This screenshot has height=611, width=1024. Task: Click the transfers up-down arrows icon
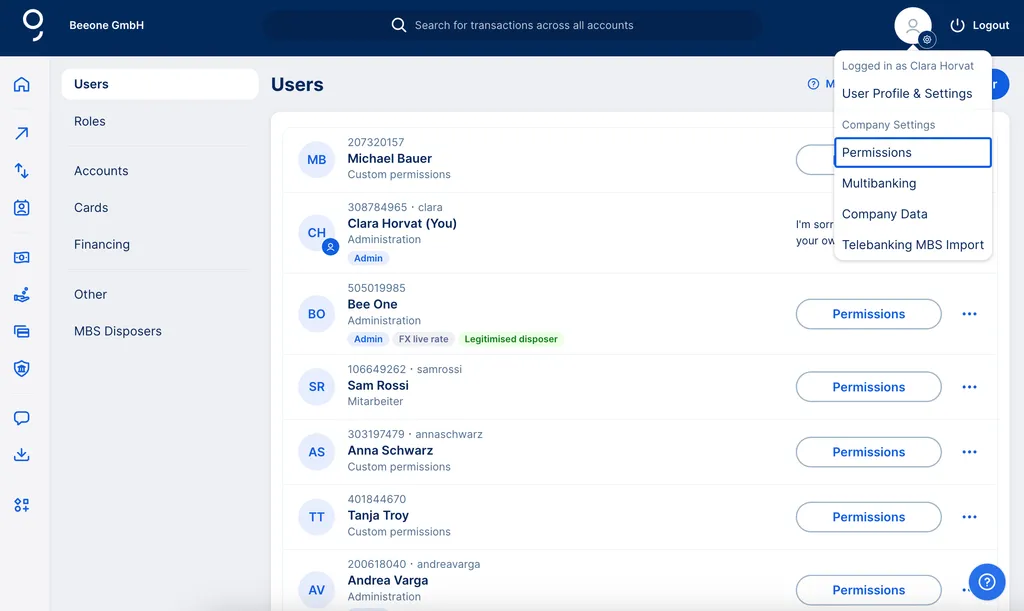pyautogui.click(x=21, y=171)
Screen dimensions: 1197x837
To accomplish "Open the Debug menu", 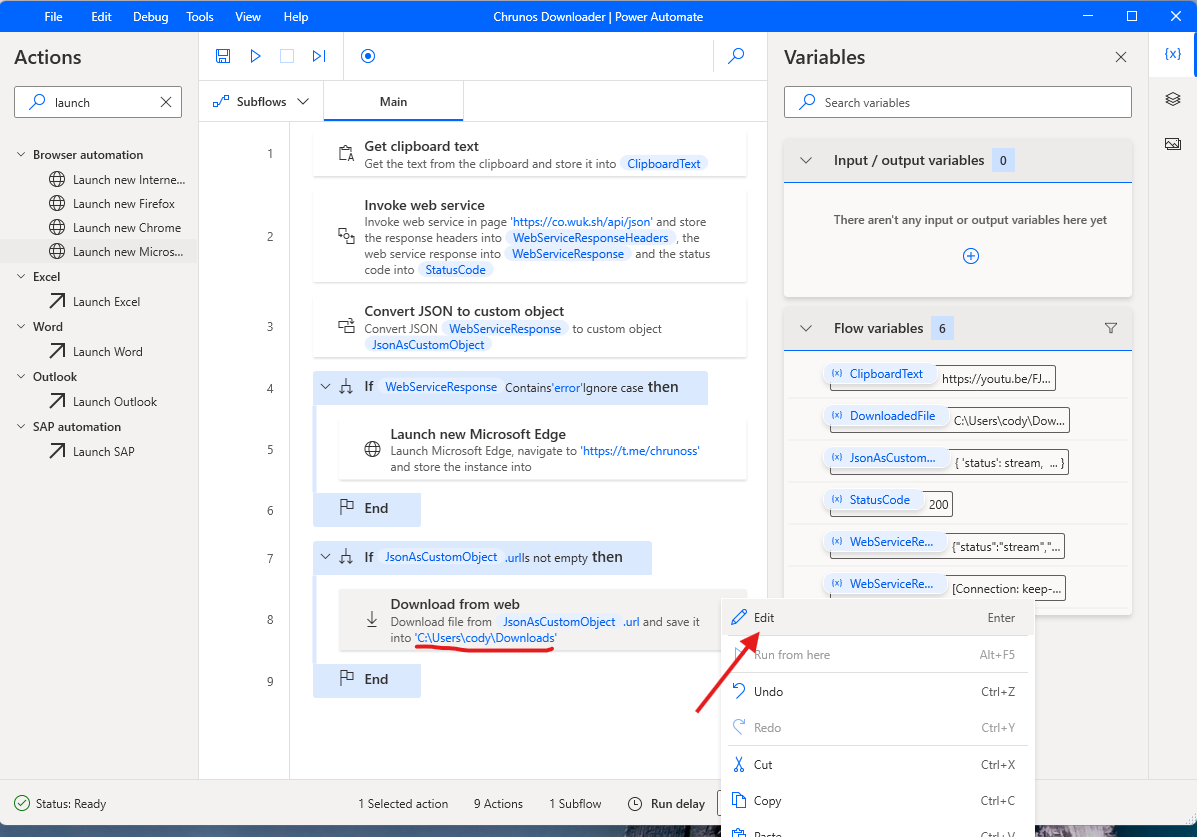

___

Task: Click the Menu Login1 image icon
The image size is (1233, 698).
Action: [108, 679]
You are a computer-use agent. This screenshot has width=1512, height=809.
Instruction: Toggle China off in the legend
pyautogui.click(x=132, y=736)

___

> **Task to carry out**
Echo the part of the items that opens with the line containing "You are a computer-use" and closes with the line containing "pyautogui.click(x=132, y=736)", copying those lines and nothing else.

> **The answer**
You are a computer-use agent. This screenshot has width=1512, height=809.
Instruction: Toggle China off in the legend
pyautogui.click(x=132, y=736)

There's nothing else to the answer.